Heart transplantation has become the definitive therapy for end-stage heart failure with the median survival reaching 12.5 years. Pulmonary hypertension poses a distinct challenge to graft function and patient survival after heart transplant. In the early years of heart transplant, acute right ventricular failure was identified in patients with pulmonary hypertension; in 1971, Griepp et al1 published their outcomes linking the early right ventricular failure and deaths of patients with PH prior to transplant.

Detecting patients who have pulmonary vascular resistance (PVR) that is preclusive for heart transplant is crucial to optimize survival but also to identify patients who may benefit from therapies such as the use of left ventricular assist devices that may decrease pulmonary hypertension and restore eligibility for heart transplant.2

Right heart catheterization has been established as the gold standard for diagnosing pulmonary hypertension prior to transplant as well as determining responsiveness to therapies and improvement with left ventricular unloading.3 Right heart catheterization is an invasive procedure (albeit one that is usually low risk and tolerated well) and does have some risk of complications.4 Alternative methods of detecting pulmonary hypertension such as spectral Doppler imaging have proven to be inaccurate and unreliable.5,6

In this issue of Polish Archives of Internal Medicine (Pol Arch Intern Med), Szczurek et al7 present a retrospective analysis of patients with end-stage heart failure evaluated for heart transplant at a single center between 2016 and 2018. The authors performed univariable logistic regression to identify potential predictive variables followed by a multivariable logistic regression model. The primary endpoint was determining the association of clinical variables and models associated with increased PVR, defined in this study as a PVR of more than 3 WU.

Out of 341 patients who were undergoing evaluation for heart transplant, the investigators identified 282 patients who met the study inclusion criteria. The patient population was largely male (87.9%) and older (mean age 57). In this group of patients, 30.1% had increased PVR. Of note, patients with irreversible pulmonary hypertension were already excluded by predefined exclusion criteria.

The authors found significant association of lower heart failure survival scores (HFSS) (OR, 0.590; 95% CI, 0.383–0.908; P = 0.0164), higher Model for End-Stage Liver Disease excluding INR (MELD-XI) scores (OR, 1.127; 95% CI, 1.024–1.24; P = 0.0141), and higher alkaline phosphatase levels (OR, 1.016; 95% CI, 1.007–1.024; P = 0.0004) as independently associated with elevated PVR.

In 2013, Miller et al8 identified a PVR value of more than 3 WU as a marker of increased mortality in a cohort of 463 heart failure patients.
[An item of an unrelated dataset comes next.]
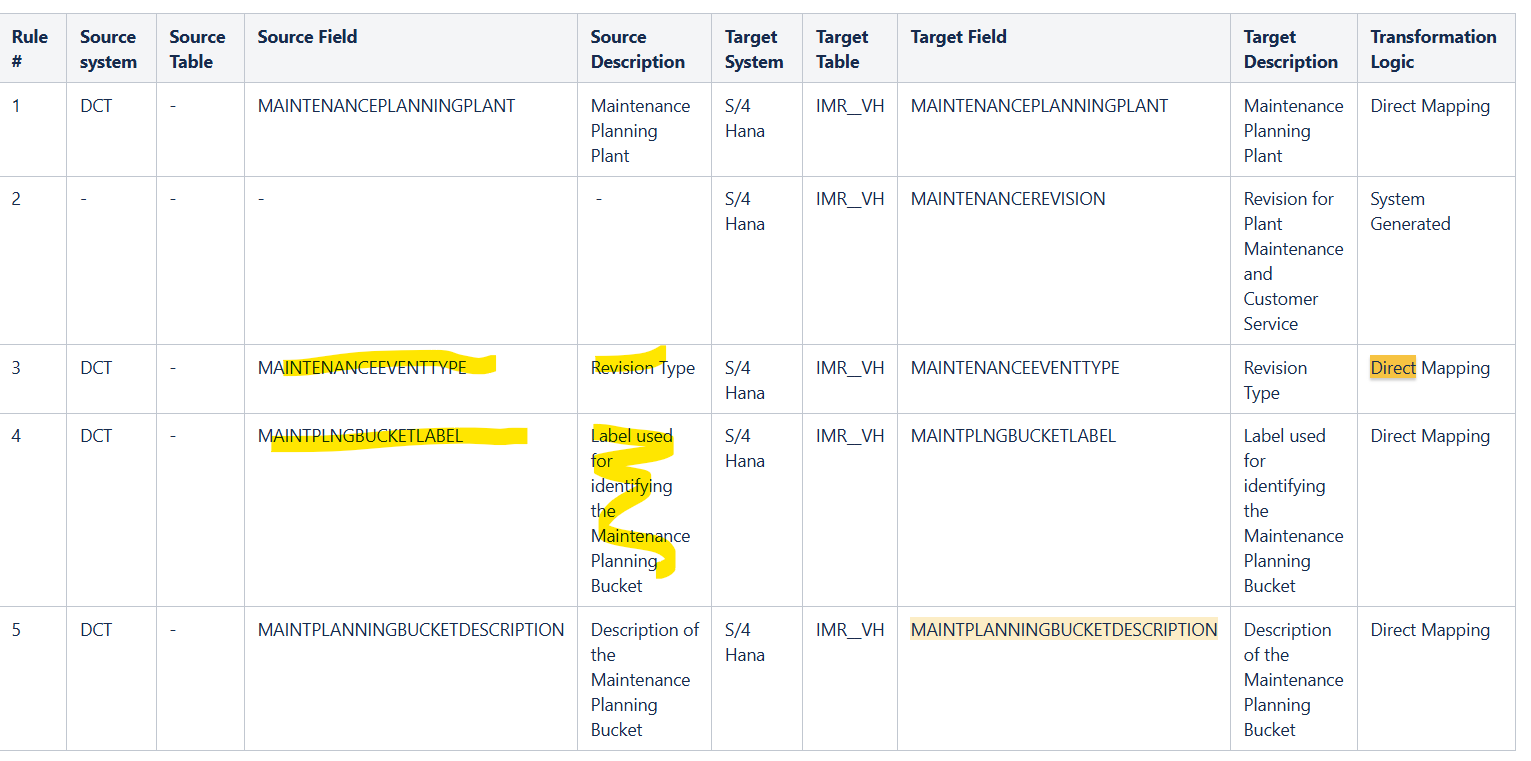Click the "Source system" column header
The height and width of the screenshot is (761, 1531).
coord(108,49)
The only noninvasive variables that they found to be significantly correlated to high PVR were smaller body size, higher natriuretic peptide levels, and higher left ventricular filling pressure estimated by Doppler. The current analysis by Szczurek et al7 indeed identifies additional noninvasive variables that were not previously reported to be associated with an increased PVR, all of which are easily obtainable and could help identify this higher risk subset of patients.

The authors also describe their own center-specific approach to managing a high PVR in heart transplant candidates, and specifically mention the use of a phosphodiesterase inhibitor, sildenafil, in those who are found to have a significant precapillary component of pulmonary hypertension on right heart catheterization. There is still no large trial demonstrating benefit with the use of these agents in heart failure with reduced ejection fraction and pulmonary vascular remodeling. However, it has been shown that pulmonary artery medial hypertrophy is a probable driver of pulmonary vascular remodeling in chronic heart failure.9 Sildenafil has antiproliferative effects on the pulmonary artery smooth muscle, therefore the physiologic rationale for targeting a high PVR in heart failure with sildenafil is certainly present.10

As identified by the authors,7 the primary limitations of this study are the small number of patients, single time point of measured variables, as well as the single-center retrospective nature of its design. This study does suggest that not only are these variables associated with increased mortality after transplant, as has been demonstrated in prior studies, but they are also associated with increased PVR.11,12 Further validation of MELD-XI, HFSS, and alkaline phosphatase in predicting presence of pulmonary hypertension in heart failure patients undergoing evaluation for transplant, such as a prospective study or in a secondary validation cohort, is likely to provide further insights to the predictive power of these variables.